Article
What to Expect in Energy Finance Following the First Quarter of 2024
Article
May 3, 2024
This article was originally published in Houston Business Journal. Reprinted with permission. Any opinions in this article are not those of Winston & Strawn or its clients. The opinions in this article are the authors’ opinions only.
As any Houston energy professional knows, ours is a capital intensive and volatile business heavily tied to geopolitics and regulatory developments. Cost efficiencies and a period of relatively stable prices have ensured that the oil patch is not seeing a repeat of the bankruptcy cycle seen in 2015-17. Investments in new technologies, data centers, renewables and reinvention of existing infrastructure have proliferated as capital for more traditional exploration and production activities remains constrained.

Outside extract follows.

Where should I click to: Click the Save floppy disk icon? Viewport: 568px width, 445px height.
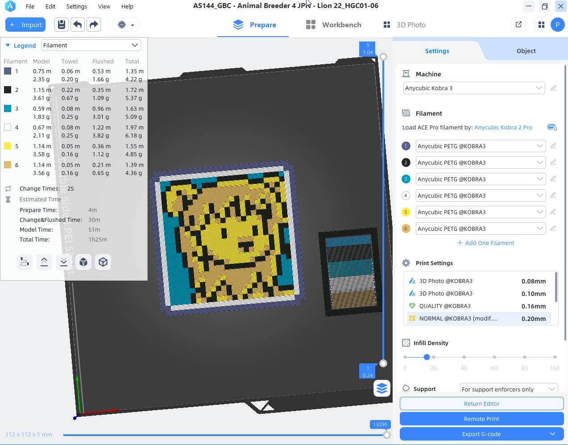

As the first quarter of 2024 ends, the latest economic indicators show that inflation remains stubbornly higher above Fed targets, clouding near term hopes for interest rate relief in the remainder of 2024. This is especially true given the explosive geopolitical situation in the Middle East and Ukraine and continued regulatory uncertainty around dealmaking. As far as predictions go, the November U.S. presidential election looms large as an inflection point on important regulatory matters affecting finance and investment,most notably merger and export controls, tax policy and climate regulations.
Alongside this backdrop, the IMF stated in April that the US and China must take actions to reduce future borrowings to limit inflation and tamp down the cost of US Treasury bills, which drive the borrowing costs of many other countries. In other news, Wall Street investment banks reported an increase of 27% in revenue from dealmaking activities, the highest level seen since Q1 2022.